Estimating the equation above using OLS is not viable, as it would yield biased and inconsistent estimates. This issue arises because OLS ignores the presence of $$\alpha_i$$ and $$\delta_t$$, which jointly go into the composite error term, $$\nu_{i,t} = \alpha_i + \delta_t + \varepsilon_{i,t}$$. To see this, $$$$\mathbb{E}[y_{i,t-1}\alpha_i] = \mathbb{E}[(\beta y_{i,t-2} + x_{i,t-1} \psi + \alpha_i + \delta_{t-1}+ \varepsilon_{i,t-1}) \alpha_i ] \ne 0 \label{bias1}$$$$ The inequality in the equation arises from the assurance that at least $$\mathbb{E}(\alpha^2_i) \ne 0$$. Given that $$\mathbb{E}(\alpha^2_i) = \mathrm{Var}(\alpha_i)$$ unequivocally, it follows that $$\mathrm{Var}(\alpha_i) > 0$$. Consequently, pooling data and employing the least squares estimator would introduce an upward bias to $$\hat{\beta}$$. This bias stems from the positive correlation between the lagged dependent variable and the composite error term.
Estimating the first equation using the within estimator is not feasible.

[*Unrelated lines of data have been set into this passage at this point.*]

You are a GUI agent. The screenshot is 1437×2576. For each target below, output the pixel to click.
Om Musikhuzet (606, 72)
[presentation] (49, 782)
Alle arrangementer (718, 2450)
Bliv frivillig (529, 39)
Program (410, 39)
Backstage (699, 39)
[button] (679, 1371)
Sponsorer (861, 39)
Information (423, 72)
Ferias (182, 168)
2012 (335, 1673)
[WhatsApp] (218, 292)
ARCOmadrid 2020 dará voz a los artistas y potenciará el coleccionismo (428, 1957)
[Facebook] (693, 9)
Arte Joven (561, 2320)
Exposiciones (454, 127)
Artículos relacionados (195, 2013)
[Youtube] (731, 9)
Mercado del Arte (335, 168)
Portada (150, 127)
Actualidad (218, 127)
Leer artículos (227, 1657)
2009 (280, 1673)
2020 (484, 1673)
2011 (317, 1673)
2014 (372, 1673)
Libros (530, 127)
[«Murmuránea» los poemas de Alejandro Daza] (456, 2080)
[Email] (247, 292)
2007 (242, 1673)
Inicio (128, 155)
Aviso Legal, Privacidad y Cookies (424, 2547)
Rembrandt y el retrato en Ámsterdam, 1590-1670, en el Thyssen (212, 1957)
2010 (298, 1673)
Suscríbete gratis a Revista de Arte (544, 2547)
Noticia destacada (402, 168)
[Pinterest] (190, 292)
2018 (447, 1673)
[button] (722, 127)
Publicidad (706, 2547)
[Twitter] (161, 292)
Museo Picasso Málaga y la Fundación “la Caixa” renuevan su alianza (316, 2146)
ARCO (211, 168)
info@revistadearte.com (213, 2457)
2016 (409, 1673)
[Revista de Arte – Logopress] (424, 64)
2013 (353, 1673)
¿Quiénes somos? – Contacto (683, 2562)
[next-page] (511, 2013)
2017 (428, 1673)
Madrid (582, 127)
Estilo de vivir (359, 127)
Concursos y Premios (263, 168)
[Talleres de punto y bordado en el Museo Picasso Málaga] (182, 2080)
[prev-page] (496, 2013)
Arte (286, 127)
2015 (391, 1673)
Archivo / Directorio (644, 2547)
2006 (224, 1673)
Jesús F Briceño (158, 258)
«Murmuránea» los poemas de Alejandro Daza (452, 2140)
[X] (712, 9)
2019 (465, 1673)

In this scenario, the within transformation eliminates $$\alpha_i$$, but the term $$(y_{i,t-1} - \bar{y}_{i,- 1})$$, where $$\bar{y}_{i,- 1} = \sum_{t=2}^{T} \frac{y_{i,t-1}}{T-1}$$, remains correlated with $$(\varepsilon_{i,t}-\bar{\varepsilon}_{i})$$. The correlation arises because $$y_{i,t-1}$$ is correlated with $$\bar{\varepsilon}_{i}$$ by construction, as the average includes $$\varepsilon_{i,t-1}$$, which is unambiguously correlated with $$y_{i,t-1}$$. Additionally, $$\varepsilon_{i,t}$$ is correlated with $$\bar{y}_{i,- 1}$$ because the latter contains $$y_{i,t}$$, which by construction varies with $$\varepsilon_{i,t}$$. These are the leading terms causing the correlation and they are both of order $$T-1$$. Nickell (1981) showed that the within estimator is biased of $$\mathcal{O}(1/T)$$. In other words, the within estimator is downward biased and the bias reduces as $$T$$ increases. However, it has been shown that the bias in the within estimator can be sizeable even when $$T$$ is not small.
Due to the assumed data-generating process, a consistent estimate of your estimator is likely to fall between the and Within Estimate (Fixed effects), $$\hat{\beta}_{\text{FE}}$$ and OLS estimate, $$\hat{\beta}_{\text{OLS}}$$.